By James Picerno | The Milwaukee Company | jpicerno@themilwaukeecompany.com
The case for a “diversified” portfolio relies primarily on the complimentary relationship between stocks and bonds. While equities are expected to deliver the lion’s share of performance most of the time, bonds provide a hedge for those times when stock prices are falling. In the parlance of statistics, stocks and bonds exhibit low or negative return correlation.
That, at least, is the general view. But like many casual assumptions about financial markets, reality is more nuanced, especially over shorter-term periods. The caveat applies to correlations for stocks and bonds.
The diversification benefits of holding stocks and bonds endures, but the degree varies through time. There are periods when this form of diversification fades and we are in one of those periods currently.
Since mid-2022, the daily return correlation between stocks and bonds has been moderately positive, based on a pair of index funds (see chart below). That reflects a stark shift after roughly two decades of mostly negative correlations, based on rolling 200-day windows for daily returns.
The lesson is that correlations ebb and flow, which is to stay that the degree of diversification you receive from holding stocks and bonds is constantly in flux. Negative correlations align with stocks and bonds moving independently of each other, which can be helpful when one asset class is suffering.
To be fair, even a moderately positive correlation (as currently prevails) still offers diversification benefits. The latest 0.14 correlation is positive, but only slightly, which is to say it’s still a long way from approaching 1.0, or perfect positive correlation – a state that would, if it persisted, offer no diversification benefits.
The larger point is that diversification’s efficacy as a risk-management tool via stocks and bonds is far from static. Reflecting on this evolving relationship is timely for a couple of reasons. First, diversification generally is becoming harder to achieve at a time of globalized markets. Because money can easily move across borders and asset classes with the click of a computer mouse, the barriers have fallen that once kept markets relatively isolated (and correlations lower). In turn, investors are more inclined and able to move in lockstep at times as news and information circles the globe in a flash. There are still differences between asset classes and markets, of course, but those differences have generally narrowed. Diversification, as a result, has become more challenging to achieve.
But while diversification may no longer be as robust compared with decades past, it’s still available as a foundational tool for managing risk and boosting risk-adjusted performance. One thing that hasn’t changed: correlation still goes through cycles, mainly due to the changing nature of macro factors.
A key set of drivers: economic growth and inflation. A 2023 study in The Journal of Portfolio Management reports that the stock–bond correlation “depends not on the level of inflation, but on the relative volatility of growth and inflation and the correlation between them.” Meanwhile, “We have become accustomed to a negative correlation between stocks and bonds, but this was not the historical norm prior to the 2000s, with the average correlation positive in the 20th century,” write the authors of “A Changing Stock–Bond Correlation: Drivers and Implications” in the March 2023 issue of JPM.

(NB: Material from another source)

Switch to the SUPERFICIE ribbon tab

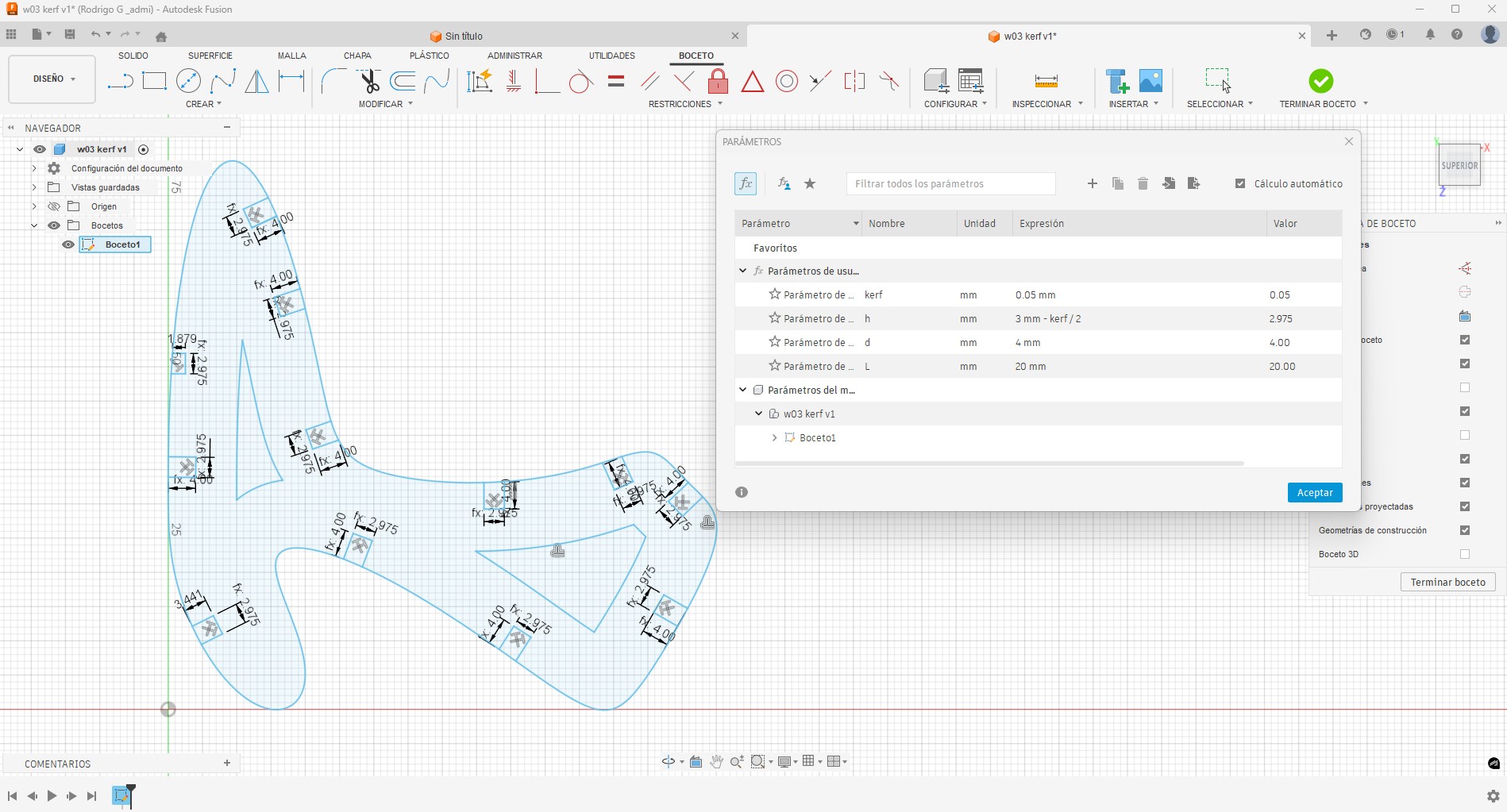click(210, 56)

Regardless of the explanation for changing correlation regimes, history is clear that the stock-bond correlation is dynamic. That empirical fact implies that the recent run of moderately positive correlations is probably a temporary phase. Why? Growth and inflation trends are in flux, which in turn influences correlation.
In the current climate, when the Federal Reserve appears to be increasingly focused on so-called sticky-inflation risk, a shift in the stock-bond correlation relationship may be approaching. This may turn out to be a significant issue if US economic growth remains relatively robust. In that scenario, there’s a possibility that the central bank will raise interest rates, which implies that the stock-bond correlation will decline, perhaps returning to negative terrain once again.
If correct, this outlook implies that bonds could suffer relative to stocks. Assuming stocks continue rallying, or least exhibit relative strength vs. bonds, this is a recipe for a lesser return correlation. This is also the basis for adjusting asset allocation and favoring inflation-indexed bonds in some degree vs. nominal bonds.
The market appears to be picking up on this assumption. For example, the iShares TIPS Bond ETF (TIP) is outperforming its near-equivalent Treasuries counterpart (IEF) so far this year through Feb. 14: 1.9% vs. 1.3%.
Perhaps, then, it’s no surprise that stock-bond correlations have recently fallen from the peaks of the last couple of years. The current 0.14 correlation is roughly half the level of the peaks in 2023 and 2024. If inflation remains sticky, even lower correlations may be approaching.